But this Buccaneer falcon is not a mascot. It is a live bird recapitulating the aircraft's role, a bird literally weaponised. An integral part of British air defence systems, its task is to defend the aircraft by targeting its potential destroyers—gulls. Ever since the US built an airbase in the middle of an albatross colony on Midway Island in the 1940s, ornithology has been a branch of military science. A single bird sucked into a jet intake or flung through a canopy can destroy a plane as spectacularly as can an air-to-air missile. On Midway the US Navy hit upon radical habitat management as a solution. They paved most of the island.
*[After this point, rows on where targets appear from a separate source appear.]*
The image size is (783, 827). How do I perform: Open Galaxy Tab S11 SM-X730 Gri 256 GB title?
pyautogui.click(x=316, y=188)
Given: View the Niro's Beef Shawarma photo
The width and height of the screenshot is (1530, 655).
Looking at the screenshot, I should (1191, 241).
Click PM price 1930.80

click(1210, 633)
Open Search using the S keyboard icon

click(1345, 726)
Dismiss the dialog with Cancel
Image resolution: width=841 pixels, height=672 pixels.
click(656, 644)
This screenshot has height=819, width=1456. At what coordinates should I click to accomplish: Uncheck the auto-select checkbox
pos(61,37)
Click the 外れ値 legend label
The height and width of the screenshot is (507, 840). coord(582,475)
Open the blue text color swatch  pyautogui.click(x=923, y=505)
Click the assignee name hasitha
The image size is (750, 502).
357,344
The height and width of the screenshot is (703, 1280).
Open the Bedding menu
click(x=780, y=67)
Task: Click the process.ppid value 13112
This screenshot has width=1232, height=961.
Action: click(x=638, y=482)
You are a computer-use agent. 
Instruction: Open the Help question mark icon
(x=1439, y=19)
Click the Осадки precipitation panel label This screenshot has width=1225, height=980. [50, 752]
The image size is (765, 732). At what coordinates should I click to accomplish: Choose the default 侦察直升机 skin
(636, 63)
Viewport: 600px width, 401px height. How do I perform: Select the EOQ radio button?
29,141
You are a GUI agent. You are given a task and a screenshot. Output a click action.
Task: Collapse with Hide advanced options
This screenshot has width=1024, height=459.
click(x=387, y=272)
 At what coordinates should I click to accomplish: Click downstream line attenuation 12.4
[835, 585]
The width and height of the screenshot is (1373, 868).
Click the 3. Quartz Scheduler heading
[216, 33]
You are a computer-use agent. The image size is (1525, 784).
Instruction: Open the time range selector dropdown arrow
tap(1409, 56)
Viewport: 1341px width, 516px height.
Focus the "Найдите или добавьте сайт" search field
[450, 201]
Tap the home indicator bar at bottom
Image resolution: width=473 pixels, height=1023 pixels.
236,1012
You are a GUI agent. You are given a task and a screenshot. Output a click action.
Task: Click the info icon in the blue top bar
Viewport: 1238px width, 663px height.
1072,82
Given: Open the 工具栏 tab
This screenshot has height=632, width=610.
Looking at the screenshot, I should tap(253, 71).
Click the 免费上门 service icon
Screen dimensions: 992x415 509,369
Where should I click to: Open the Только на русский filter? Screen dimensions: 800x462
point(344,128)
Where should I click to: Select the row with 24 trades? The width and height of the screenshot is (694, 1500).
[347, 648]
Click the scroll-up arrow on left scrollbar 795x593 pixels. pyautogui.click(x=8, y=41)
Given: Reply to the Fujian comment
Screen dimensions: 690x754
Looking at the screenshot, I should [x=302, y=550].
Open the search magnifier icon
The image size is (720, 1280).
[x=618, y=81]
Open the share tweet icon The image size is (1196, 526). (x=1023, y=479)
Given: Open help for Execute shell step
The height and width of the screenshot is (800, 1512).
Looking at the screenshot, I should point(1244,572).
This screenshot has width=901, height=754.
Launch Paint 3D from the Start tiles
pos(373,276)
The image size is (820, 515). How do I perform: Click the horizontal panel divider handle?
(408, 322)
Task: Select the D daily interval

Albatrosses don't nest on concrete.

But the problem is not limited to the Pacific theater: airfield grass everywhere attracts flocking birds such as starlings and gulls. Shooting them or scaring them with vehicles doesn't clear a runway and its associated airspace in seconds: but falcons do. Enter the cavalry. The falcon on the buccaneer is from a Navy falconry unit stationed at Royal Naval Air Station Lossiemouth in Scotland. Initiated by falconer Philip Glasier, the team won its wings with a 'live-fire' demonstration to a group of officers, reporters and photographers. Clustering expectantly at the flightline, the naval officers were dubious. They were unconvinced that falcons could safely clear duty runways, and 'did not fancy having a bunch of crazy falconers let loose on their airfield'.2 But Glasier's demonstration was flawless. Cast off at a flock of herring gulls sitting on the runway, the falcon made the gulls clear the horizon in seconds, all save for one luckless laggard she pulled from the sky.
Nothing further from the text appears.